Objective
Copy the following lines exactly as they appear, without changing anything.

--- Start ---

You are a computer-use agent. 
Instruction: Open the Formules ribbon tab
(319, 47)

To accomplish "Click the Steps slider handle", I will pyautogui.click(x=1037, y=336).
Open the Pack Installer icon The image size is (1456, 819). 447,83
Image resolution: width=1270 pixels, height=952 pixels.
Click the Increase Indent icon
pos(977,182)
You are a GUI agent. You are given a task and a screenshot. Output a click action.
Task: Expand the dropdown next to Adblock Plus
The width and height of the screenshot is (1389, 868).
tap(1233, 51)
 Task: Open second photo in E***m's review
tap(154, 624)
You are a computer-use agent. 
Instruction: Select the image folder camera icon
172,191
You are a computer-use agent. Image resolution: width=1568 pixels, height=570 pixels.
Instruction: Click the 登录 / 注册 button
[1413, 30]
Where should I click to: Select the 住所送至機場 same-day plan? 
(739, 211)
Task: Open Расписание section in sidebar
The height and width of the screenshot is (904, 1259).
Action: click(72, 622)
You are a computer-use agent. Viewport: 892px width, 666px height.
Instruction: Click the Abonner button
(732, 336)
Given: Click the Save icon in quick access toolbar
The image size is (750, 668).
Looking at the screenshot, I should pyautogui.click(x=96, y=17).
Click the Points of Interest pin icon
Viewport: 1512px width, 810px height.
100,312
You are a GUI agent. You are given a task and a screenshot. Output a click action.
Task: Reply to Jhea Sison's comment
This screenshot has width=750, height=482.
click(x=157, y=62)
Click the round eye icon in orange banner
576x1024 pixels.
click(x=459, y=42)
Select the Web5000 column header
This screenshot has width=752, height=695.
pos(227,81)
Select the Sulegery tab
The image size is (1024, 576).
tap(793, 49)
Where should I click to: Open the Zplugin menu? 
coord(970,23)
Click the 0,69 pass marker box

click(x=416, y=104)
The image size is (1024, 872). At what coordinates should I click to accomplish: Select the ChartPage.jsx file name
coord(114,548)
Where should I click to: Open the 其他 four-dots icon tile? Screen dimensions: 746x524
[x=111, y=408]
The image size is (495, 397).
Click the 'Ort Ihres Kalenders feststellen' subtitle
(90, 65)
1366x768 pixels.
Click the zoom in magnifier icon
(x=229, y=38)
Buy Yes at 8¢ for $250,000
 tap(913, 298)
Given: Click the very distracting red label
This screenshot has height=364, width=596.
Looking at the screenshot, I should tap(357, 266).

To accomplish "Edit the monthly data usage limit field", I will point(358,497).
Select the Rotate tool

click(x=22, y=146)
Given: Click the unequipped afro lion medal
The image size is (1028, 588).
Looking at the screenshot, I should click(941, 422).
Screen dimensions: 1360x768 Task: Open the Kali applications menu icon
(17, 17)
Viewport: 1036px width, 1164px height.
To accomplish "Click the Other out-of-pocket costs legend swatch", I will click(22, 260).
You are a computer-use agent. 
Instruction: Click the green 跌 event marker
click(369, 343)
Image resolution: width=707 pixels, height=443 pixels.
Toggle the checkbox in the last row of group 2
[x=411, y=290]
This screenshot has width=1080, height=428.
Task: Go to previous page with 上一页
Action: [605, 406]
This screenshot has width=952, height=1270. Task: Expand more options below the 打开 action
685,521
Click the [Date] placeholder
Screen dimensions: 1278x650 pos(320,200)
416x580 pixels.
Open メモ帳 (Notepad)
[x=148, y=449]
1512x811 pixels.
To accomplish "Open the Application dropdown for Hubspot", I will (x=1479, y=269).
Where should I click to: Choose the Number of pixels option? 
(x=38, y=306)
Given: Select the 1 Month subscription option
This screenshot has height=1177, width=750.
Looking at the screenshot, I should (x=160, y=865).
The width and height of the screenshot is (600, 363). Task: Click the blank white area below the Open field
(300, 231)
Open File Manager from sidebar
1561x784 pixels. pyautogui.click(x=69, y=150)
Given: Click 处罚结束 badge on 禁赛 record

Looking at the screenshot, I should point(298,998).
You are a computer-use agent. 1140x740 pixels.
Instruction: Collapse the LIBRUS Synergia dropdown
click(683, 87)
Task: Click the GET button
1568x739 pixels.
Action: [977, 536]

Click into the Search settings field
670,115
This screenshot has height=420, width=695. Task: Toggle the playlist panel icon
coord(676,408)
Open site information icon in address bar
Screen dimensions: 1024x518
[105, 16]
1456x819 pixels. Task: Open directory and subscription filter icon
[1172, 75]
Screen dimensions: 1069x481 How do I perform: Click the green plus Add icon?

--- End ---

Final answer
You are a computer-use agent. 
Instruction: Open the Formules ribbon tab
(319, 47)

To accomplish "Click the Steps slider handle", I will pyautogui.click(x=1037, y=336).
Open the Pack Installer icon The image size is (1456, 819). 447,83
Image resolution: width=1270 pixels, height=952 pixels.
Click the Increase Indent icon
pos(977,182)
You are a GUI agent. You are given a task and a screenshot. Output a click action.
Task: Expand the dropdown next to Adblock Plus
The width and height of the screenshot is (1389, 868).
tap(1233, 51)
 Task: Open second photo in E***m's review
tap(154, 624)
You are a computer-use agent. 
Instruction: Select the image folder camera icon
172,191
You are a computer-use agent. Image resolution: width=1568 pixels, height=570 pixels.
Instruction: Click the 登录 / 注册 button
[1413, 30]
Where should I click to: Select the 住所送至機場 same-day plan? 
(739, 211)
Task: Open Расписание section in sidebar
The height and width of the screenshot is (904, 1259).
Action: click(72, 622)
You are a computer-use agent. Viewport: 892px width, 666px height.
Instruction: Click the Abonner button
(732, 336)
Given: Click the Save icon in quick access toolbar
The image size is (750, 668).
Looking at the screenshot, I should pyautogui.click(x=96, y=17).
Click the Points of Interest pin icon
Viewport: 1512px width, 810px height.
100,312
You are a GUI agent. You are given a task and a screenshot. Output a click action.
Task: Reply to Jhea Sison's comment
This screenshot has width=750, height=482.
click(x=157, y=62)
Click the round eye icon in orange banner
576x1024 pixels.
click(x=459, y=42)
Select the Web5000 column header
This screenshot has width=752, height=695.
pos(227,81)
Select the Sulegery tab
The image size is (1024, 576).
tap(793, 49)
Where should I click to: Open the Zplugin menu? 
coord(970,23)
Click the 0,69 pass marker box

click(x=416, y=104)
The image size is (1024, 872). At what coordinates should I click to accomplish: Select the ChartPage.jsx file name
coord(114,548)
Where should I click to: Open the 其他 four-dots icon tile? Screen dimensions: 746x524
[x=111, y=408]
The image size is (495, 397).
Click the 'Ort Ihres Kalenders feststellen' subtitle
(90, 65)
1366x768 pixels.
Click the zoom in magnifier icon
(x=229, y=38)
Buy Yes at 8¢ for $250,000
 tap(913, 298)
Given: Click the very distracting red label
This screenshot has height=364, width=596.
Looking at the screenshot, I should tap(357, 266).

To accomplish "Edit the monthly data usage limit field", I will point(358,497).
Select the Rotate tool

click(x=22, y=146)
Given: Click the unequipped afro lion medal
The image size is (1028, 588).
Looking at the screenshot, I should click(941, 422).
Screen dimensions: 1360x768 Task: Open the Kali applications menu icon
(17, 17)
Viewport: 1036px width, 1164px height.
To accomplish "Click the Other out-of-pocket costs legend swatch", I will click(22, 260).
You are a computer-use agent. 
Instruction: Click the green 跌 event marker
click(369, 343)
Image resolution: width=707 pixels, height=443 pixels.
Toggle the checkbox in the last row of group 2
[x=411, y=290]
This screenshot has width=1080, height=428.
Task: Go to previous page with 上一页
Action: [605, 406]
This screenshot has width=952, height=1270. Task: Expand more options below the 打开 action
685,521
Click the [Date] placeholder
Screen dimensions: 1278x650 pos(320,200)
416x580 pixels.
Open メモ帳 (Notepad)
[x=148, y=449]
1512x811 pixels.
To accomplish "Open the Application dropdown for Hubspot", I will (x=1479, y=269).
Where should I click to: Choose the Number of pixels option? 
(x=38, y=306)
Given: Select the 1 Month subscription option
This screenshot has height=1177, width=750.
Looking at the screenshot, I should (x=160, y=865).
The width and height of the screenshot is (600, 363). Task: Click the blank white area below the Open field
(300, 231)
Open File Manager from sidebar
1561x784 pixels. pyautogui.click(x=69, y=150)
Given: Click 处罚结束 badge on 禁赛 record

Looking at the screenshot, I should point(298,998).
You are a computer-use agent. 1140x740 pixels.
Instruction: Collapse the LIBRUS Synergia dropdown
click(683, 87)
Task: Click the GET button
1568x739 pixels.
Action: [977, 536]

Click into the Search settings field
670,115
This screenshot has height=420, width=695. Task: Toggle the playlist panel icon
coord(676,408)
Open site information icon in address bar
Screen dimensions: 1024x518
[105, 16]
1456x819 pixels. Task: Open directory and subscription filter icon
[1172, 75]
Screen dimensions: 1069x481 How do I perform: Click the green plus Add icon?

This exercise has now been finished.